- [Try it]:
This task calls for the lines below starting at the one containing "Given: Click the red Includes 45% Ad Fee note" and ending at the one containing "Click the $3.72K price axis label", repeated exactly with both ends kept and pictures left out.

- [Available records]:
"""
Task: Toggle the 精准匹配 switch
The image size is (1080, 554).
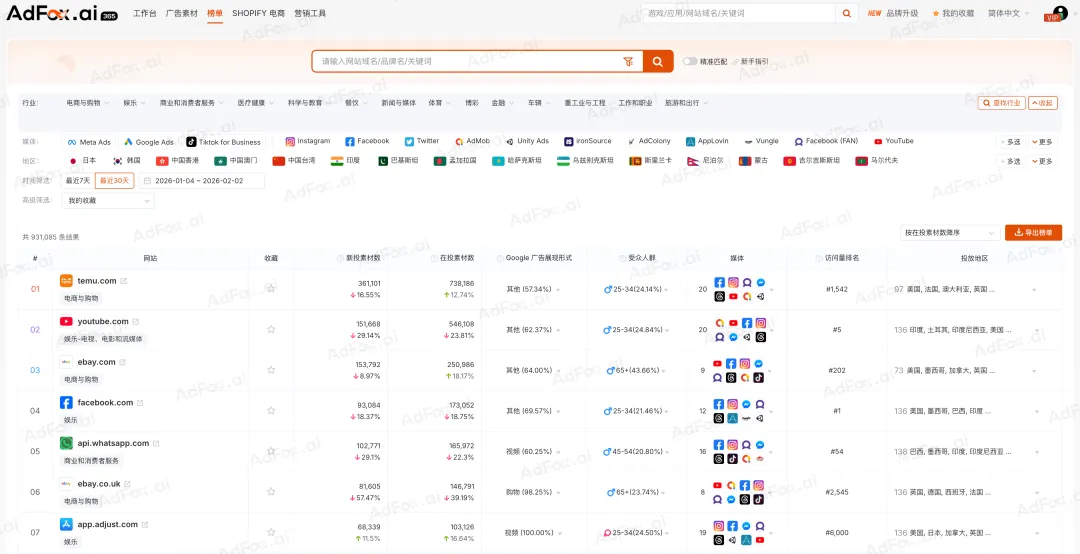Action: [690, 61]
"""
"""
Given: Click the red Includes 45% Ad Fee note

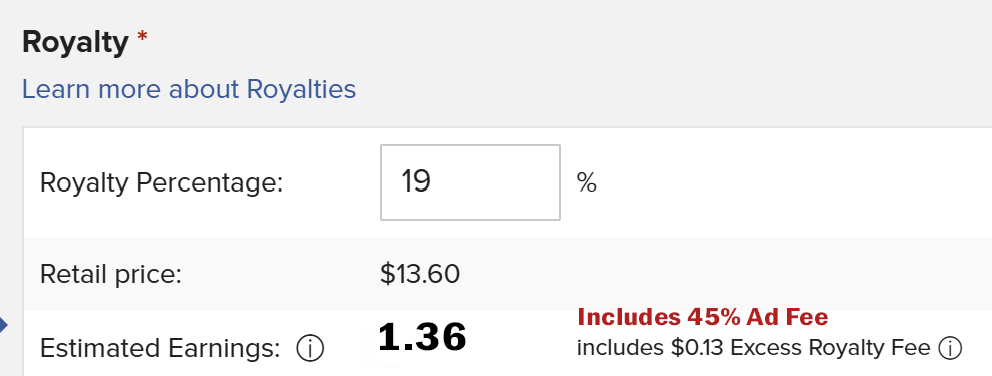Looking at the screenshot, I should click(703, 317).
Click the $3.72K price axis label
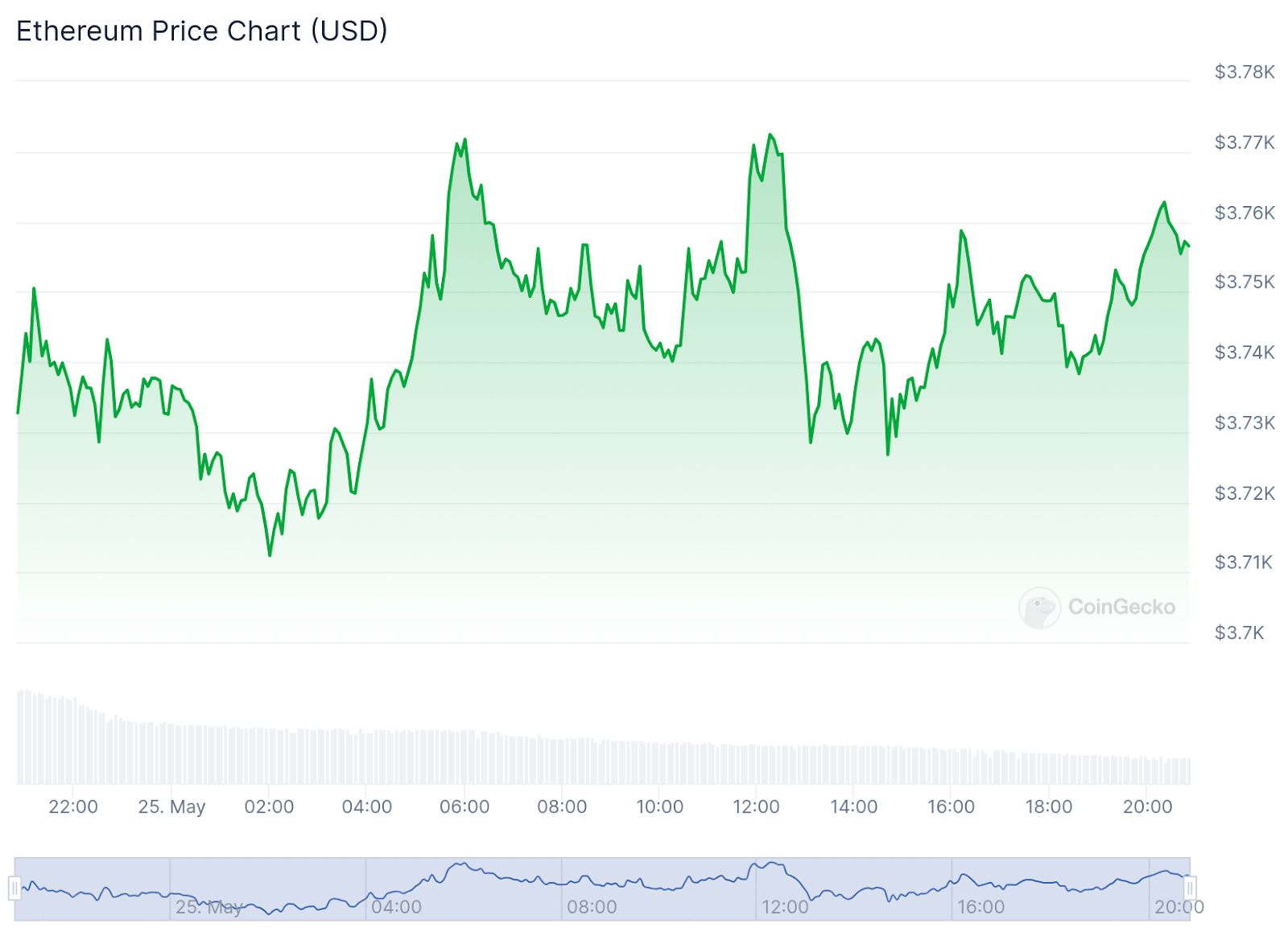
"""
"""
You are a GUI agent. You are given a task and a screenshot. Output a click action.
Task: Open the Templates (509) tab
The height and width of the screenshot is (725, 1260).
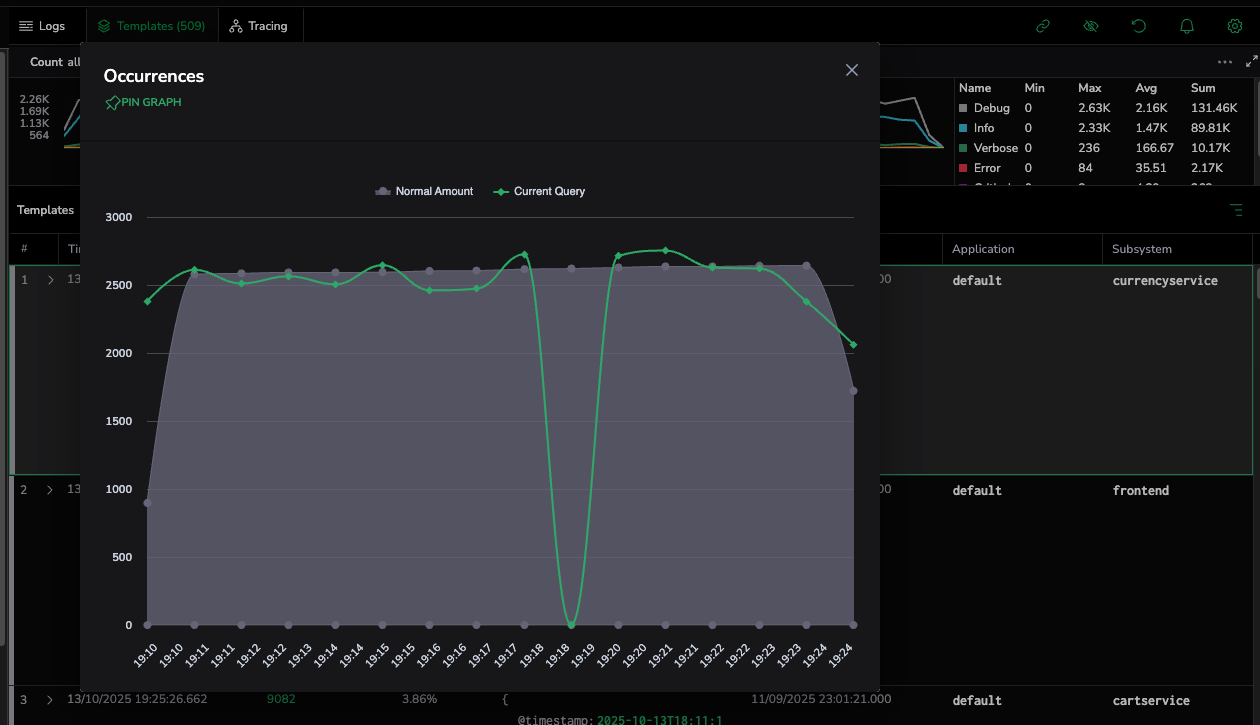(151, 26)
"""
- [Task response]:
Given: Click the red Includes 45% Ad Fee note

Looking at the screenshot, I should click(703, 317).
Click the $3.72K price axis label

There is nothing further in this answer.